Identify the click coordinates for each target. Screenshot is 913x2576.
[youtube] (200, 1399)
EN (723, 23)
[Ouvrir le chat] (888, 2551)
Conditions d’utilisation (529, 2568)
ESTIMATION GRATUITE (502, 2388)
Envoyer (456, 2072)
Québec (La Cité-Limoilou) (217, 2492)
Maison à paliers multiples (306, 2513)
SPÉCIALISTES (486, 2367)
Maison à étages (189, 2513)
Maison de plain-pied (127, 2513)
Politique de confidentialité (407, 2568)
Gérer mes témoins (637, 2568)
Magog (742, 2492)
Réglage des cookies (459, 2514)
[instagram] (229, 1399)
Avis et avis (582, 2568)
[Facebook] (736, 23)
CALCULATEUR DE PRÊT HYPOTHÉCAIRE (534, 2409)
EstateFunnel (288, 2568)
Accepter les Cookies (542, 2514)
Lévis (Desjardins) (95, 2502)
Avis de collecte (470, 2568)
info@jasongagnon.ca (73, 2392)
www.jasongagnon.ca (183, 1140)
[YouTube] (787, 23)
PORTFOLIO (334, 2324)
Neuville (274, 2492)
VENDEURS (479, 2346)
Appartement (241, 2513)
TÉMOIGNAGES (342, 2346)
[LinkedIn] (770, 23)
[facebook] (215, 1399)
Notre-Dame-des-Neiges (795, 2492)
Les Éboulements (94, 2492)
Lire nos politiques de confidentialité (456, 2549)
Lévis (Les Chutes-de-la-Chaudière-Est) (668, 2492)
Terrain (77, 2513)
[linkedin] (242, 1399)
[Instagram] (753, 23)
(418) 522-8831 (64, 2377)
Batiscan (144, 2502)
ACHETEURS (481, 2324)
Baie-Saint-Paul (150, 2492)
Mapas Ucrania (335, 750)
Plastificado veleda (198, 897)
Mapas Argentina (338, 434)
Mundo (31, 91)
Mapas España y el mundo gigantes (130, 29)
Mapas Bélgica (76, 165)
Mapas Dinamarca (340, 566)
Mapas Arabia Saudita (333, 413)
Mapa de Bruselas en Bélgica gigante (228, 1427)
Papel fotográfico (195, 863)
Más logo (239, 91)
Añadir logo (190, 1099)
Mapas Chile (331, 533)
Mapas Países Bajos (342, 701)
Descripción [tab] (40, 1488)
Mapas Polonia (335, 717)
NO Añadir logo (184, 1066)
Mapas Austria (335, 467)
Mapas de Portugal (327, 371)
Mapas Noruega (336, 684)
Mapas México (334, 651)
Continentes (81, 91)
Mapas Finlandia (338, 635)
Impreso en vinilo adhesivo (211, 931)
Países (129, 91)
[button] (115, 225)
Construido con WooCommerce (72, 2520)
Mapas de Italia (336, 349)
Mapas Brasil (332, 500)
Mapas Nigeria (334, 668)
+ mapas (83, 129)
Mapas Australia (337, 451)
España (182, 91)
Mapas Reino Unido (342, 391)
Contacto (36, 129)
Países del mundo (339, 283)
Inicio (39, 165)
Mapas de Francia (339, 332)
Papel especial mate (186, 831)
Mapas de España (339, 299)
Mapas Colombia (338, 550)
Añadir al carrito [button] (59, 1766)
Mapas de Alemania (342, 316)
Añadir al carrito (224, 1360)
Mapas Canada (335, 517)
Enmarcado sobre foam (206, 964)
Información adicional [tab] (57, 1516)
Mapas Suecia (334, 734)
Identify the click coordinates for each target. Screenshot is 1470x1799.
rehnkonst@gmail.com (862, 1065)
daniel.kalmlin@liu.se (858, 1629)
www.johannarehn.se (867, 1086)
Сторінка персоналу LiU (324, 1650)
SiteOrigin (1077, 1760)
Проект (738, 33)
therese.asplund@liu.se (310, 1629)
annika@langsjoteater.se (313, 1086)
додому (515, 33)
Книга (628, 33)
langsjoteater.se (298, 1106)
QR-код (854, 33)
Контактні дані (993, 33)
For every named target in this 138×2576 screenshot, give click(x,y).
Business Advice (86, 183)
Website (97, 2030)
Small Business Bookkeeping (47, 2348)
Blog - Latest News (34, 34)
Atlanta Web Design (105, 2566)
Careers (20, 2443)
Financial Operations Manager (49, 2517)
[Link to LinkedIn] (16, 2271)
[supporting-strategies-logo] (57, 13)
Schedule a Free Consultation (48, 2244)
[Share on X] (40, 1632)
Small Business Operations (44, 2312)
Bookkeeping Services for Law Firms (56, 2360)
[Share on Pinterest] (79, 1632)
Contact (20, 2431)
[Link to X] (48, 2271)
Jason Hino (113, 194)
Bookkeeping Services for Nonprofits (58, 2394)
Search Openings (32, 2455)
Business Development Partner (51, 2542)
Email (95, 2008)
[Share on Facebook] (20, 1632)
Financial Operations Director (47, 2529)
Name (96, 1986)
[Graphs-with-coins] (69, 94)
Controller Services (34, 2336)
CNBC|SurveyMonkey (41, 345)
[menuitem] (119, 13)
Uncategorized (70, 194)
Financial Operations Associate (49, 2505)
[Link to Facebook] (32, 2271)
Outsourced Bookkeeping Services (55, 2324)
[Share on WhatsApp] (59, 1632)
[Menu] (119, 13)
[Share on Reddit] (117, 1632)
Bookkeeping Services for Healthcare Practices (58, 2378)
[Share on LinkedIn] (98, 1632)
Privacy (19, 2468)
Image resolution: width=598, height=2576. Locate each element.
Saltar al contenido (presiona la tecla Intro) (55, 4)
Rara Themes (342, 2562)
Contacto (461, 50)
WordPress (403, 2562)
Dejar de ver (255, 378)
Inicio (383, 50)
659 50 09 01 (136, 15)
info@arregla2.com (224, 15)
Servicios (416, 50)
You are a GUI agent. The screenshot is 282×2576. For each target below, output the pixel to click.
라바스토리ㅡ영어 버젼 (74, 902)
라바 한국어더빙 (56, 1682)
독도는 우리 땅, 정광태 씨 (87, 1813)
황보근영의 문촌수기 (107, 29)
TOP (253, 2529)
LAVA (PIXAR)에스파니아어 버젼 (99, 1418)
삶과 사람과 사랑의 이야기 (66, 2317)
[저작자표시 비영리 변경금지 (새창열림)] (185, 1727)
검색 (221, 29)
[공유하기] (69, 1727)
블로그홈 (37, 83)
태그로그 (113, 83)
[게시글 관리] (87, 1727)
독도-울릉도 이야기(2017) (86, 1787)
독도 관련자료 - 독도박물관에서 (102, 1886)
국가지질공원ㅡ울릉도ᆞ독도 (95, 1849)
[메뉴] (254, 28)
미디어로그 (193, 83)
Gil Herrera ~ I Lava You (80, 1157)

* What to work on: All lines of the data above must be repeated exactly.

* Response area:
Identify the click coordinates for each target. Screenshot is 913x2576.
[youtube] (200, 1399)
EN (723, 23)
[Ouvrir le chat] (888, 2551)
Conditions d’utilisation (529, 2568)
ESTIMATION GRATUITE (502, 2388)
Envoyer (456, 2072)
Québec (La Cité-Limoilou) (217, 2492)
Maison à paliers multiples (306, 2513)
SPÉCIALISTES (486, 2367)
Maison à étages (189, 2513)
Maison de plain-pied (127, 2513)
Politique de confidentialité (407, 2568)
Gérer mes témoins (637, 2568)
Magog (742, 2492)
Réglage des cookies (459, 2514)
[instagram] (229, 1399)
Avis et avis (582, 2568)
[Facebook] (736, 23)
CALCULATEUR DE PRÊT HYPOTHÉCAIRE (534, 2409)
EstateFunnel (288, 2568)
Accepter les Cookies (542, 2514)
Lévis (Desjardins) (95, 2502)
Avis de collecte (470, 2568)
info@jasongagnon.ca (73, 2392)
www.jasongagnon.ca (183, 1140)
[YouTube] (787, 23)
PORTFOLIO (334, 2324)
Neuville (274, 2492)
VENDEURS (479, 2346)
Appartement (241, 2513)
TÉMOIGNAGES (342, 2346)
[LinkedIn] (770, 23)
[facebook] (215, 1399)
Notre-Dame-des-Neiges (795, 2492)
Les Éboulements (94, 2492)
Lire nos politiques de confidentialité (456, 2549)
Lévis (Les Chutes-de-la-Chaudière-Est) (668, 2492)
Terrain (77, 2513)
[linkedin] (242, 1399)
[Instagram] (753, 23)
(418) 522-8831 (64, 2377)
Batiscan (144, 2502)
ACHETEURS (481, 2324)
Baie-Saint-Paul (150, 2492)
Mapas Ucrania (335, 750)
Plastificado veleda (198, 897)
Mapas Argentina (338, 434)
Mundo (31, 91)
Mapas España y el mundo gigantes (130, 29)
Mapas Bélgica (76, 165)
Mapas Dinamarca (340, 566)
Mapas Arabia Saudita (333, 413)
Mapa de Bruselas en Bélgica gigante (228, 1427)
Papel fotográfico (195, 863)
Más logo (239, 91)
Añadir logo (190, 1099)
Mapas Chile (331, 533)
Mapas Países Bajos (342, 701)
Descripción [tab] (40, 1488)
Mapas Polonia (335, 717)
NO Añadir logo (184, 1066)
Mapas Austria (335, 467)
Mapas de Portugal (327, 371)
Mapas Noruega (336, 684)
Mapas México (334, 651)
Continentes (81, 91)
Mapas Finlandia (338, 635)
Impreso en vinilo adhesivo (211, 931)
Países (129, 91)
[button] (115, 225)
Construido con WooCommerce (72, 2520)
Mapas de Italia (336, 349)
Mapas Brasil (332, 500)
Mapas Nigeria (334, 668)
+ mapas (83, 129)
Mapas Australia (337, 451)
España (182, 91)
Mapas Reino Unido (342, 391)
Contacto (36, 129)
Países del mundo (339, 283)
Inicio (39, 165)
Mapas de Francia (339, 332)
Papel especial mate (186, 831)
Mapas de España (339, 299)
Mapas Colombia (338, 550)
Añadir al carrito [button] (59, 1766)
Mapas de Alemania (342, 316)
Añadir al carrito (224, 1360)
Mapas Canada (335, 517)
Enmarcado sobre foam (206, 964)
Información adicional [tab] (57, 1516)
Mapas Suecia (334, 734)
Identify the click coordinates for each target. Screenshot is 1470x1799.
rehnkonst@gmail.com (862, 1065)
daniel.kalmlin@liu.se (858, 1629)
www.johannarehn.se (867, 1086)
Сторінка персоналу LiU (324, 1650)
SiteOrigin (1077, 1760)
Проект (738, 33)
therese.asplund@liu.se (310, 1629)
annika@langsjoteater.se (313, 1086)
додому (515, 33)
Книга (628, 33)
langsjoteater.se (298, 1106)
QR-код (854, 33)
Контактні дані (993, 33)
For every named target in this 138×2576 screenshot, give click(x,y).
Business Advice (86, 183)
Website (97, 2030)
Small Business Bookkeeping (47, 2348)
Blog - Latest News (34, 34)
Atlanta Web Design (105, 2566)
Careers (20, 2443)
Financial Operations Manager (49, 2517)
[Link to LinkedIn] (16, 2271)
[supporting-strategies-logo] (57, 13)
Schedule a Free Consultation (48, 2244)
[Share on X] (40, 1632)
Small Business Operations (44, 2312)
Bookkeeping Services for Law Firms (56, 2360)
[Share on Pinterest] (79, 1632)
Contact (20, 2431)
[Link to X] (48, 2271)
Jason Hino (113, 194)
Bookkeeping Services for Nonprofits (58, 2394)
Search Openings (32, 2455)
Business Development Partner (51, 2542)
Email (95, 2008)
[Share on Facebook] (20, 1632)
Financial Operations Director (47, 2529)
Name (96, 1986)
[Graphs-with-coins] (69, 94)
Controller Services (34, 2336)
CNBC|SurveyMonkey (41, 345)
[menuitem] (119, 13)
Uncategorized (70, 194)
Financial Operations Associate (49, 2505)
[Link to Facebook] (32, 2271)
Outsourced Bookkeeping Services (55, 2324)
[Share on WhatsApp] (59, 1632)
[Menu] (119, 13)
[Share on Reddit] (117, 1632)
Bookkeeping Services for Healthcare Practices (58, 2378)
[Share on LinkedIn] (98, 1632)
Privacy (19, 2468)
Image resolution: width=598, height=2576. Locate each element.
Saltar al contenido (presiona la tecla Intro) (55, 4)
Rara Themes (342, 2562)
Contacto (461, 50)
WordPress (403, 2562)
Dejar de ver (255, 378)
Inicio (383, 50)
659 50 09 01 (136, 15)
info@arregla2.com (224, 15)
Servicios (416, 50)
You are a GUI agent. The screenshot is 282×2576. For each target below, output the pixel to click.
라바스토리ㅡ영어 버젼 (74, 902)
라바 한국어더빙 (56, 1682)
독도는 우리 땅, 정광태 씨 (87, 1813)
황보근영의 문촌수기 (107, 29)
TOP (253, 2529)
LAVA (PIXAR)에스파니아어 버젼 (99, 1418)
삶과 사람과 사랑의 이야기 (66, 2317)
[저작자표시 비영리 변경금지 (새창열림)] (185, 1727)
검색 (221, 29)
[공유하기] (69, 1727)
블로그홈 (37, 83)
태그로그 (113, 83)
[게시글 관리] (87, 1727)
독도-울릉도 이야기(2017) (86, 1787)
독도 관련자료 - 독도박물관에서 (102, 1886)
국가지질공원ㅡ울릉도ᆞ독도 (95, 1849)
[메뉴] (254, 28)
미디어로그 (193, 83)
Gil Herrera ~ I Lava You (80, 1157)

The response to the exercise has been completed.